THE TASK — As the answer, return precisely the lines from the one containing "You are a GUI" to the final line of the material below, inclusive, and omit every picture.

Start of Block

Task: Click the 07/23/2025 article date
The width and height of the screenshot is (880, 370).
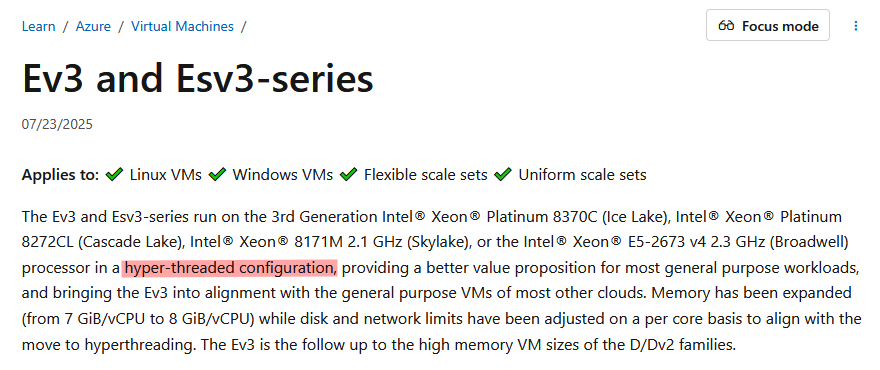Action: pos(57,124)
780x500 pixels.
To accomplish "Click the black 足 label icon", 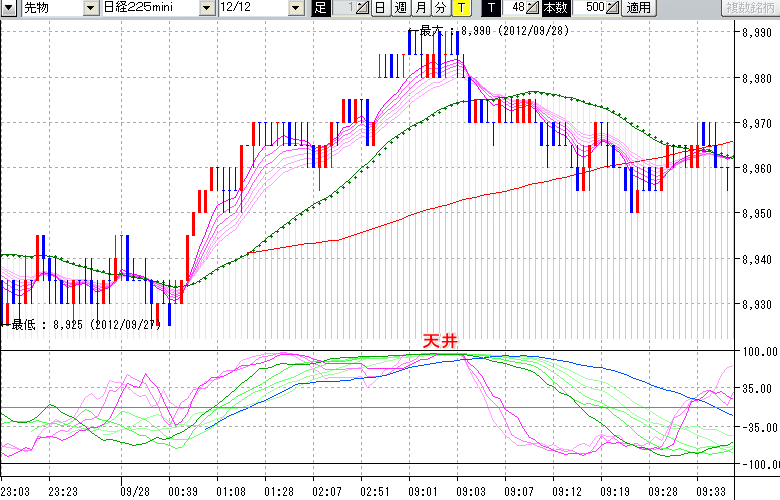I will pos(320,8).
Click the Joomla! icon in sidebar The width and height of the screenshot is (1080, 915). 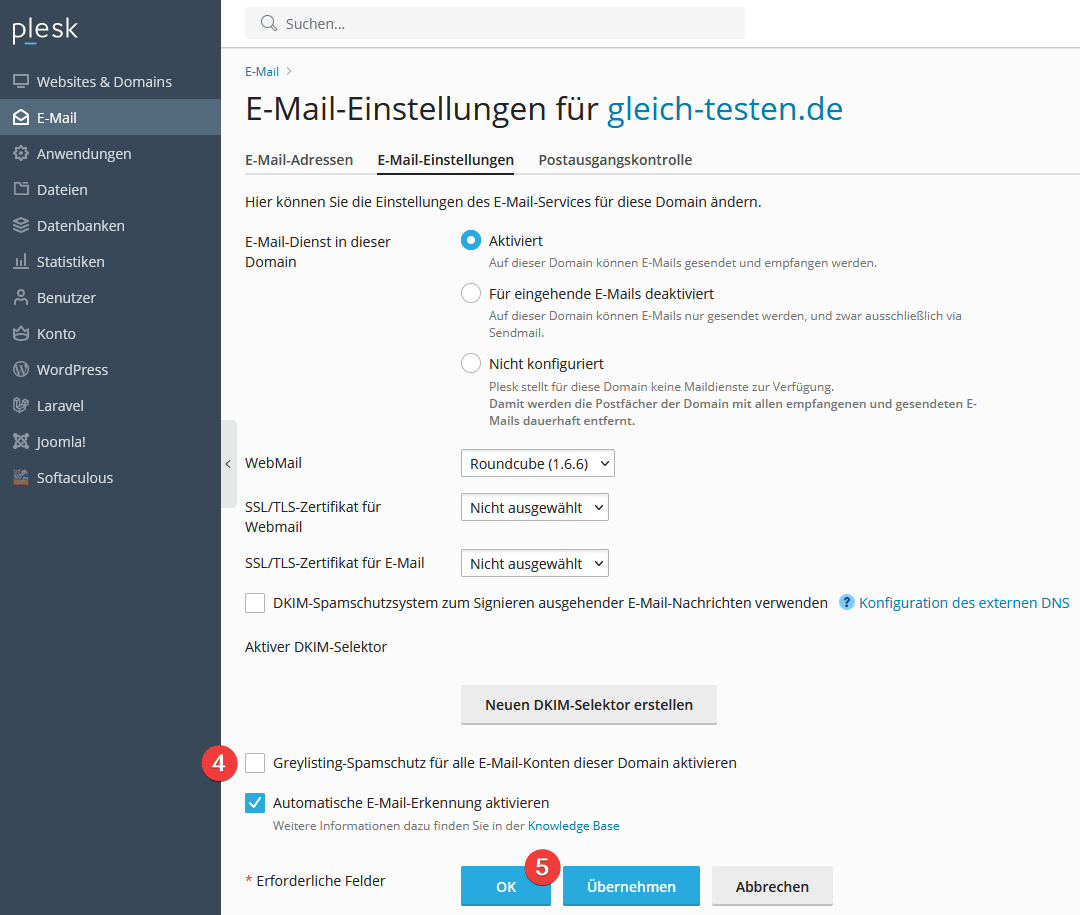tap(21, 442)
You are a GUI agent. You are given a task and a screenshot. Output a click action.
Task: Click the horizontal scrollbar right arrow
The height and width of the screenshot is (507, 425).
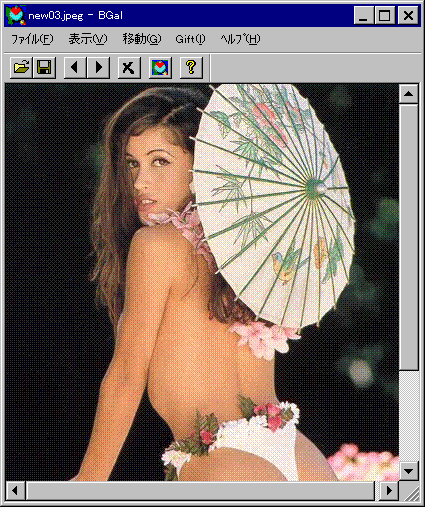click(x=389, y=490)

End of Block

WRITTEN RESPONSE —
You are a GUI agent. You are given a task and a screenshot. Output a click action.
Task: Click the horizontal scrollbar right arrow
The height and width of the screenshot is (507, 425).
click(x=389, y=490)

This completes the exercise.